BRANO SCELTO =>
%%

L’idea
di far conoscere Nika Turbina al pubblico italiano è coincisa con la nascita
della mia rubrica
PINRIDIN dedicata alla
poesia giovanile. Sarebbe un peccato non approfondire la vita di una bambina
che iniziò a comporre le sue prime poesie (senza ancora saper scrivere) all'età
di 4 anni: soffriva di diabete e di una grave forma di asma, di notte si
metteva seduta sul letto, respirando a fatica e mormorando delle parole. «Le
poesie arrivavano all'improvviso, quando stavo male ed ero spaventata. È per
questo che le mie poesie portavano dolore», ricorderà poi. Il periodo più
produttivo invece è fra i 7 e i 12 anni.
Dopo, le poesie si fanno più rare. Gli ultimi anni della sua breve vita sono
stati travagliati: alcool, delusioni e numerosi tentativi (discutibili?) di
suicidio. Nel 2002 la sua vita si conclude tragicamente: all’età di 27 anni
“cade” dal balcone della sua casa e muore. Ma chi era Nika Turbina?
Nika Turbina nasce a Yalta, il 17 dicembre 1974,
in una famiglia di artisti. La madre, Maja Nikanorkina, è scultrice; la nonna,
Ljudmila Karpova, interprete; il nonno, Anatolij Nikanorkin, scrittore e poeta.
Raggiunge l’apice della notorietà all’inizio della vita, quando a soli sette anni
i suoi versi appaiono su un quotidiano nazionale, grazie all’interessamento
dello scrittore già affermato Julian Semenov. Nel giro di un anno la sua prima
raccolta, Quaderno di appunti, viene
pubblicata a Mosca con prefazione di Evgenij Evtušenko. In occasione del
festival internazionale di poesia “Poeti e pianeta Terra” tenutosi in Italia
nel maggio del 1985, le viene conferito il Leone d’oro di Venezia. Prima di
lei, solo un altro poeta russo è stato insignito dello stesso riconoscimento:
Anna Achmàtova. Nel 1984 viene pubblicata in Italia, dalle Edizioni del Leone,
la raccolta di poesie Quaderno di appunti,
con traduzione di Evelina Pascucci, presentazione di Franco Zagato, con un
saggio introduttivo di Evgenij Evtušenko ed illustrazioni di Ernesto Treccani.

%%

DATI FORNITI =>
%%

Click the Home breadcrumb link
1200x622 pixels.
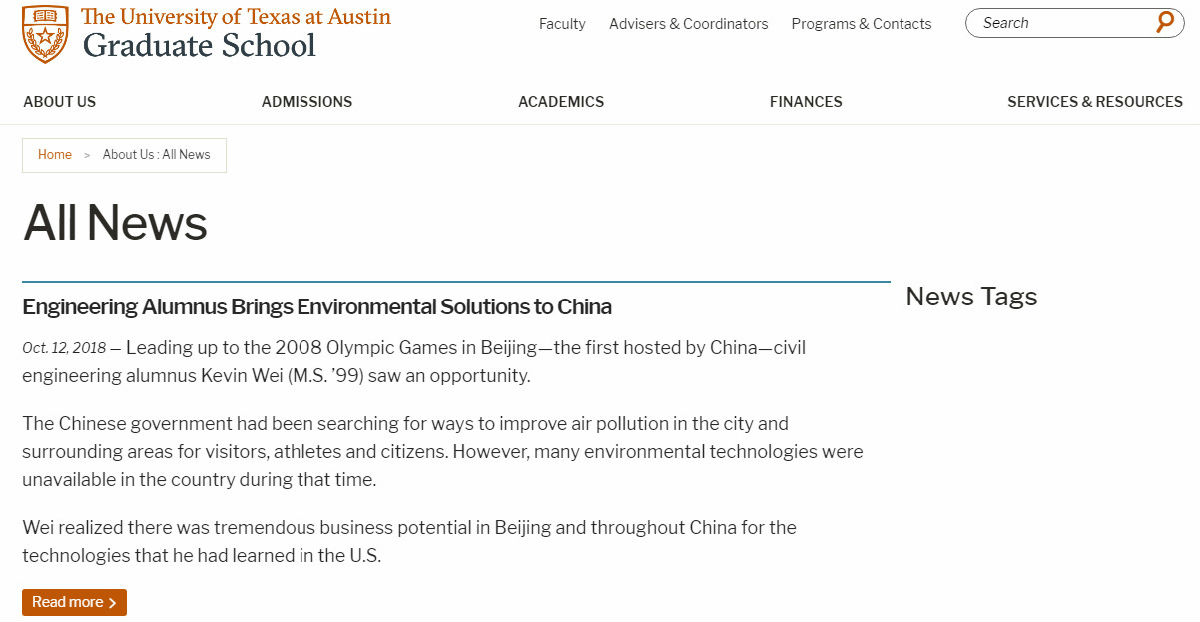(55, 155)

%%

ATTIVITÀ DA SVOLGERE =>
1. Secondo il brano su Nika Turbina, quale riconoscimento le fu conferito nel maggio del 1985?
2. Continua il brano su Nika Turbina dopo la sua ultima frase.

RISPOSTE ALLE ATTIVITÀ =>
1. Il Leone d'oro di Venezia.

2.
Dell’autunno del 1988 è un viaggio negli Stati Uniti, l’incontro con Iosif Brodskij e la pubblicazione della seconda
raccolta, Passi verso l’alto, passi verso
il basso, a Mosca nel 1991. Da allora, le sue poesie sono state tradotte e
pubblicate in dodici paesi. Divenuta ormai ragazza, Nika si trasferisce a
Mosca. Studia per qualche tempo presso l’Istituto di Cinematografia e
l’Istituto di Cultura, prende parte come attrice ad alcuni film, continua a
viaggiare molto. Trascorre l’ultima parte della sua vita lontano
dall’attenzione generale. Nel 2004 Alexander Ratner, dopo la tragica morte di
Nika, in occasione del trentesimo anniversario della nascita, cura la prima e
più completa edizione postuma delle sue poesie Per non dimenticare, contenente l’intero corpus poetico
precedentemente edito, arricchito di inediti e stralci dal suo diario. Nel
2008, in Italia, per le Edizioni di Via del Vento, esce Sono pesi queste mie
poesie, prima raccolta postuma in traduzione, curata e tradotta da Federico
Federici al quale mi piacerebbe fare qualche domanda, per approfondire alcune
questioni legate più alla creatività di questa bambina-prodigio che ai misteri
attorno agli ultimi anni della sua vita.
In fondo all'intervista potete trovare un video
che raccoglie alcune piccole registrazioni fatte durante le letture e le
immagini di Nika Turbina prima della sua scomparsa. Nonostante la registrazione
fatta in lingua russa, si vede chiaramente il grande talento e la grande
sensibilità di questa straordinaria poetessa.
Intervista
Sei
l'unico in Italia a conoscere la storia e la poesia di questa poetessa-bambina,
so che l'hai tradotta dal russo e l' hai pubblicata. Come mai la tua scelta è
caduta su Nika Turbina?
Credo
che, per quanto paradossale possa sembrare la mia affermazione, Nika Turbina ed
io ci siamo cercati e trovati al di fuori di qualsiasi logica temporale, con il
solo dato certo di essere nati entrambi nel 1974.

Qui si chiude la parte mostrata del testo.